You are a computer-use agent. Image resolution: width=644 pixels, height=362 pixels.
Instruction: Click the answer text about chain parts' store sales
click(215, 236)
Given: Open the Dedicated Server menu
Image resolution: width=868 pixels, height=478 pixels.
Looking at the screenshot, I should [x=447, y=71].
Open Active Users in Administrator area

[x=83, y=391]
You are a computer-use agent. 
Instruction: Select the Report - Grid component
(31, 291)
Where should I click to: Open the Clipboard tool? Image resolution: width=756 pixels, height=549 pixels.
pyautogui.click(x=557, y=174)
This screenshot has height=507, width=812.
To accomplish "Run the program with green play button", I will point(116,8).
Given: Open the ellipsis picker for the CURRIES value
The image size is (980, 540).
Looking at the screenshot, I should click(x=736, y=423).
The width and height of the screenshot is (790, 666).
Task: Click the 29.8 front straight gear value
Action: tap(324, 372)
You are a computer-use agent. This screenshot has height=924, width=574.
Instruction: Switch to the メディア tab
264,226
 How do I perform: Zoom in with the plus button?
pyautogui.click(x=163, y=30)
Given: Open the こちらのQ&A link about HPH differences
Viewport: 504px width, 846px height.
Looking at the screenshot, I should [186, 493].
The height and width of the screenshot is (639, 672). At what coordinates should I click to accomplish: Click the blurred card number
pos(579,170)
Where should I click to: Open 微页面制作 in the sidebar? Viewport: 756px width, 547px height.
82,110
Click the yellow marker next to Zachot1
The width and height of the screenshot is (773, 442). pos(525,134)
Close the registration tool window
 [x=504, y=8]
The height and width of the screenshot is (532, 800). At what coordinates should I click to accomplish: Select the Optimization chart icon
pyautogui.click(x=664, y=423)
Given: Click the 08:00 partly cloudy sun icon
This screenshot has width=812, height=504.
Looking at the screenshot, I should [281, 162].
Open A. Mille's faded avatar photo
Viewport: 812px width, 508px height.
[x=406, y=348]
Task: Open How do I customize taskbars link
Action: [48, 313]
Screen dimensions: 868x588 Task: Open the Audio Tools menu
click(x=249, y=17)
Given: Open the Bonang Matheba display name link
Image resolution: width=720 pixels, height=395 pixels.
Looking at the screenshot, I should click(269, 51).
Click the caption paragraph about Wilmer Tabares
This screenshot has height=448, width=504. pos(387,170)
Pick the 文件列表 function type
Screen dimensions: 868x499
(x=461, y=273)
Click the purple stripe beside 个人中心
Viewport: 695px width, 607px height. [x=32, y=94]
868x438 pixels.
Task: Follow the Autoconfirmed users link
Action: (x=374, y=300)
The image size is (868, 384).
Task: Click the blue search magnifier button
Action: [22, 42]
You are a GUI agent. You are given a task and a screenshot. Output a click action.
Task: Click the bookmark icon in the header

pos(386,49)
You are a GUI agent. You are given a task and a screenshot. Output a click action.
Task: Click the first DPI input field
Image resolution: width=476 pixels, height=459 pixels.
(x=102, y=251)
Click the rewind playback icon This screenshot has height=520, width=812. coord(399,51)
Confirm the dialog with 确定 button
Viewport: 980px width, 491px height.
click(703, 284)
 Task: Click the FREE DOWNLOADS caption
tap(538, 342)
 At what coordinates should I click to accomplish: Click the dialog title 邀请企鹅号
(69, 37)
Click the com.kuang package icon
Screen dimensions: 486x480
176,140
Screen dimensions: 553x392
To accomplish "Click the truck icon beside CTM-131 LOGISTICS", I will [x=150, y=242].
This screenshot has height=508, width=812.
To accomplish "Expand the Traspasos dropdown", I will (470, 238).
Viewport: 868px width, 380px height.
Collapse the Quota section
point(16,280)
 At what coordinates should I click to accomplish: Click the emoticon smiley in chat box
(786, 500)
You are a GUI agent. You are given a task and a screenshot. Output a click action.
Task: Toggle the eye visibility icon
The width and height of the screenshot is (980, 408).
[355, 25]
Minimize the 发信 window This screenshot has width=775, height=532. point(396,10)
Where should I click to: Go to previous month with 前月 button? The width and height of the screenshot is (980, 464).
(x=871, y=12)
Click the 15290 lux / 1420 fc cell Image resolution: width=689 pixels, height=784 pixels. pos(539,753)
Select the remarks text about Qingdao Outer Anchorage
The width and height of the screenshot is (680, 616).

__Exercise aim__: Tally every line of the data that includes "computer". Report the number and nothing more.

__Solution for this problem__: 3